- _What the exercise asks_:
Among the lines below, restate word for word only those from the line with "Task: Sort by" through the line with "Viewport: 811px width, 588px height.", with both end lines kept.

- _Data_:
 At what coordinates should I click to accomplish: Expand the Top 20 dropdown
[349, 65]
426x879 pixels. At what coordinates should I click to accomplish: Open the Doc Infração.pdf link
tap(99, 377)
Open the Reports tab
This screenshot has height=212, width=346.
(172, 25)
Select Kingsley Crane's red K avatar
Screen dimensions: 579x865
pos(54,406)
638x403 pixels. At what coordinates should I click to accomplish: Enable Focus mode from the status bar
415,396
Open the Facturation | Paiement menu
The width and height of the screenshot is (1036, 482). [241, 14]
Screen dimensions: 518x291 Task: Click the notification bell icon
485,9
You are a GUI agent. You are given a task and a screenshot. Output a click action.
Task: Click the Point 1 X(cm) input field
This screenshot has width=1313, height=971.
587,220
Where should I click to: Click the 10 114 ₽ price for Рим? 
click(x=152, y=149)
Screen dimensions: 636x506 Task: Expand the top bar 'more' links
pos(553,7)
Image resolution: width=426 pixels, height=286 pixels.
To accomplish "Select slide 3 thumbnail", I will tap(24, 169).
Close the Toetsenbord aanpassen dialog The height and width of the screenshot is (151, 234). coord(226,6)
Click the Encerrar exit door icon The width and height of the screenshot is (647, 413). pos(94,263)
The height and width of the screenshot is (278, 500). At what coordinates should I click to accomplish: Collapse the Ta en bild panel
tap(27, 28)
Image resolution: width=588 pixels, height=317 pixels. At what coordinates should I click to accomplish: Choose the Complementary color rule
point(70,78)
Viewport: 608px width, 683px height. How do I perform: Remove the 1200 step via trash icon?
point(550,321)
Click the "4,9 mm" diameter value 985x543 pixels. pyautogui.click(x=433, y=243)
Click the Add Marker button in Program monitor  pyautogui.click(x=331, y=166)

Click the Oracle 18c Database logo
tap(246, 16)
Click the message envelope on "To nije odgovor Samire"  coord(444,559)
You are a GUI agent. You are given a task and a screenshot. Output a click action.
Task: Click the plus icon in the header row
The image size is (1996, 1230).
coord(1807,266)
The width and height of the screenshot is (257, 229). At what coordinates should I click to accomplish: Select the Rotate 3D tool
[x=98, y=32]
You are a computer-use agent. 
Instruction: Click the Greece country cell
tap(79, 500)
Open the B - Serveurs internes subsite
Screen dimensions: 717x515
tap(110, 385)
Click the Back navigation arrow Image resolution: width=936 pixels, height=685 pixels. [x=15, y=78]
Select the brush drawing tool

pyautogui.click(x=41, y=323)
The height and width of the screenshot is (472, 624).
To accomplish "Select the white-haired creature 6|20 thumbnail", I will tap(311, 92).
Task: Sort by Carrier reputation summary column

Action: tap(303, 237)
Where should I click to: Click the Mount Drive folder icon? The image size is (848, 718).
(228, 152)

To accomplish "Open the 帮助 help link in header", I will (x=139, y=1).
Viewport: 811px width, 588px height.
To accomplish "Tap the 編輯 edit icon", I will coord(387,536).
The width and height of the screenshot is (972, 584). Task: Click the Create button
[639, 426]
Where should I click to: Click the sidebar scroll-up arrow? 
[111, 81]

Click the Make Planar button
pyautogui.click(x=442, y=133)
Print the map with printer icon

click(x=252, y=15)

- _Expected answer_:
Task: Sort by Carrier reputation summary column

Action: tap(303, 237)
Where should I click to: Click the Mount Drive folder icon? The image size is (848, 718).
(228, 152)

To accomplish "Open the 帮助 help link in header", I will (x=139, y=1).
Viewport: 811px width, 588px height.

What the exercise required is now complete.